Y Raoul pensaba que una aventura como aquélla no era excepcional. Recordaba lo que le había ocurrido a la princesa Belmonte, que acababa de perder a su marido y cuya desesperación se había convertido en estupor... Hacía un mes que la princesa no podía hablar ni llorar. Esa inercia física y moral iba agravándose cada día y el debilitamiento de la razón conducía poco a poco a la destrucción de la vida. Llevaban todas las tardes a la enferma a sus jardines; pero no parecía comprender siquiera dónde estaba. Raff, el mayor cantante de Alemania, quiso visitar esos jardines, famosos por su belleza. Una de las mujeres de la princesa rogó al gran artista que cantara, sin dejarse ver, cerca del bosquecillo donde la mujer se hallaba tumbada. Raff aceptó la propuesta y cantó una melodía sencilla que la princesa había oído de labios de su marido en los primeros días de su himeneo.

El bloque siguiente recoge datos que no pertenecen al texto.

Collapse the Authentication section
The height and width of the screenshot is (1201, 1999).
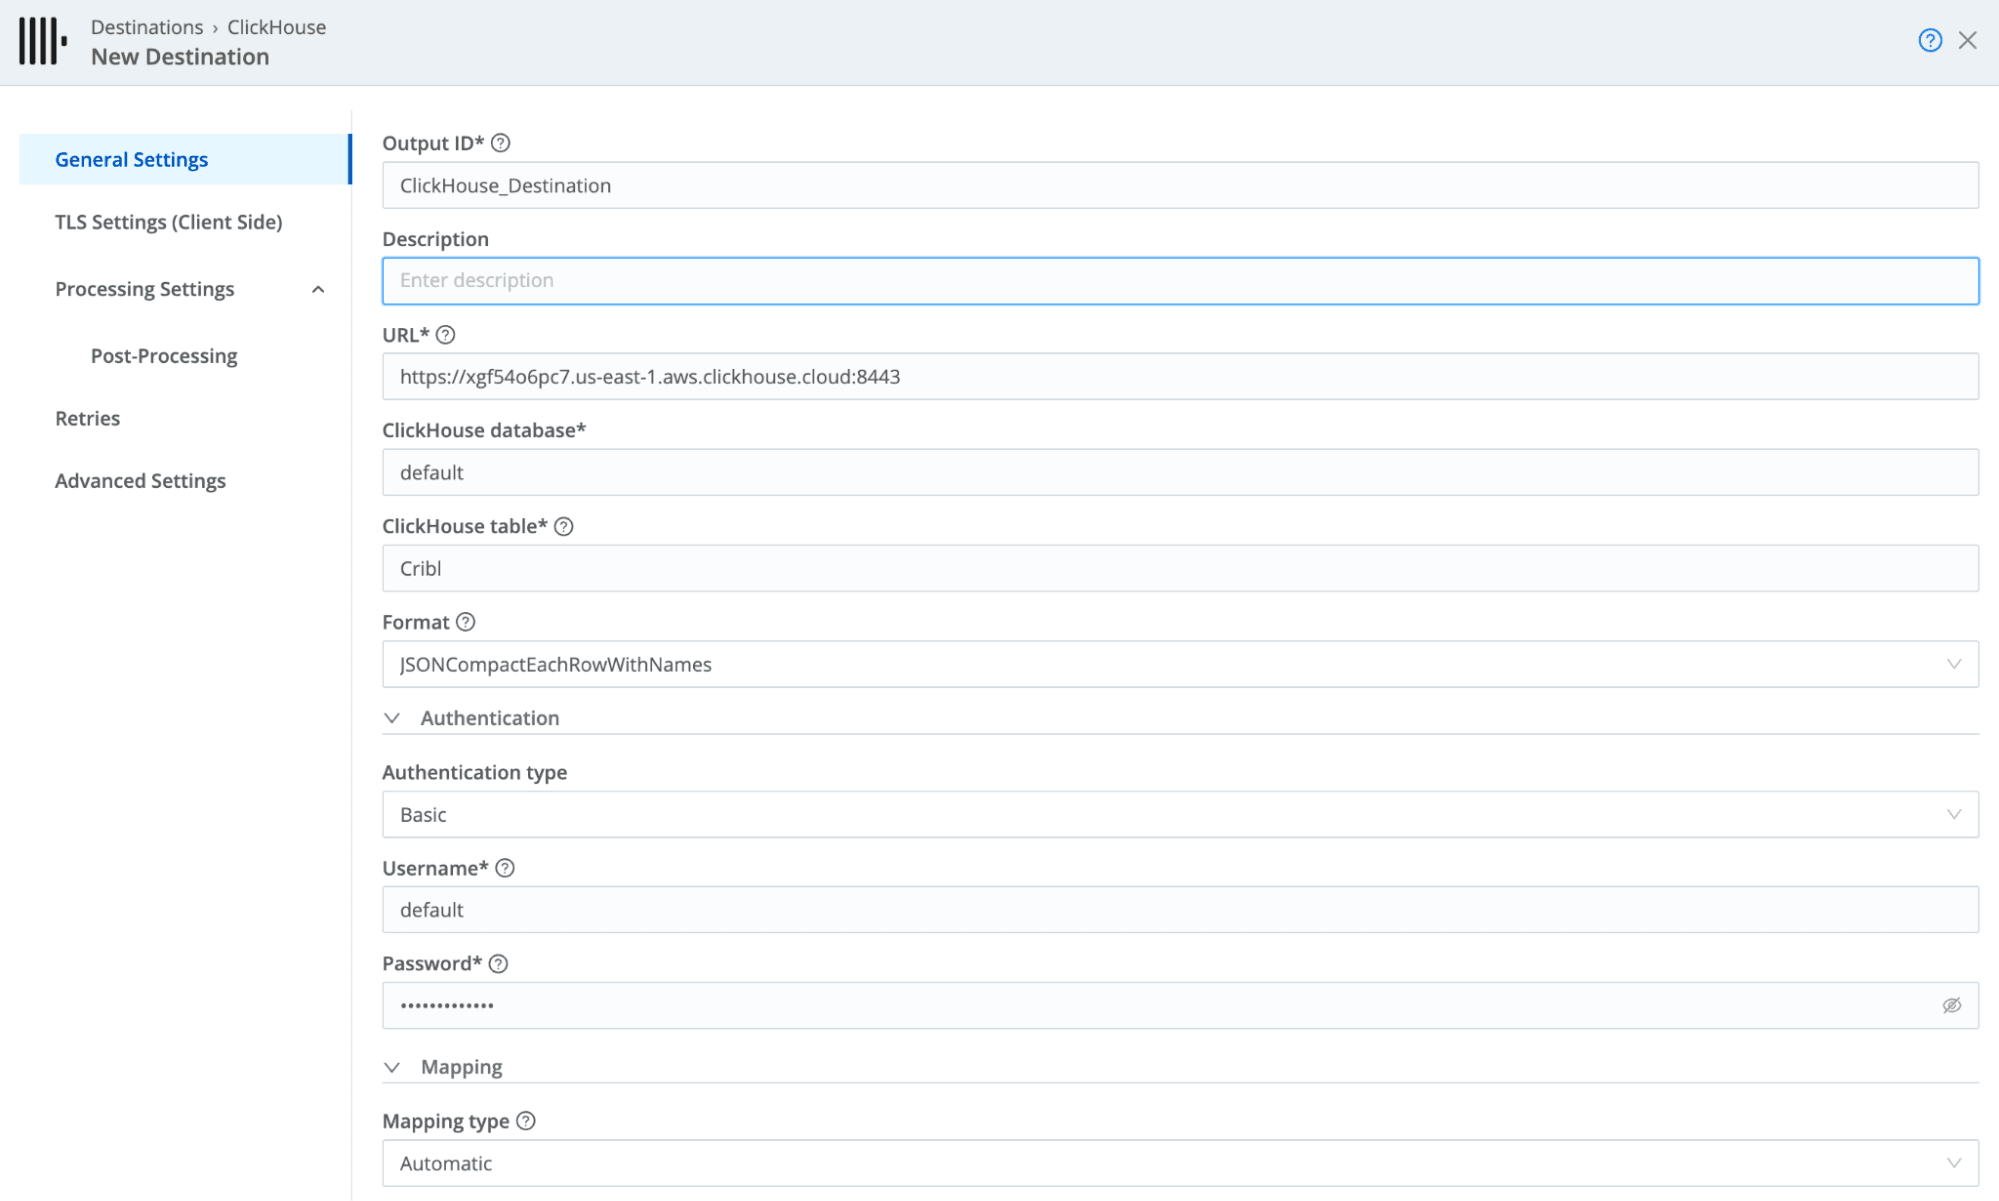pyautogui.click(x=392, y=718)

La melodía era expresiva y conmovedora. La música, la letra, la voz admirable del artista, todo se unió para remover profundamente el alma de la princesa. De sus ojos brotaron lágrimas..., lloró, se salvó y quedó convencida de que su esposo había bajado aquella noche del cielo para cantarle la melodía de antaño.

¡Sí..., esa tarde...! Una tarde, pensaba ahora Raoul, una única tarde... Pero aquella hermosa estratagema no hubiera aguantado ante una experiencia repetida...

La ideal y doliente princesa de Belmonte habría terminado por descubrir a Raff, tras el bosquecillo, si hubiera vuelto al mismo lugar todas las tardes durante tres meses...

El Ángel de la música había dado lecciones a Christine durante tres meses... ¡Ah, qué profesor tan cumplidor...! ¡Y ahora la paseaba por el Bois!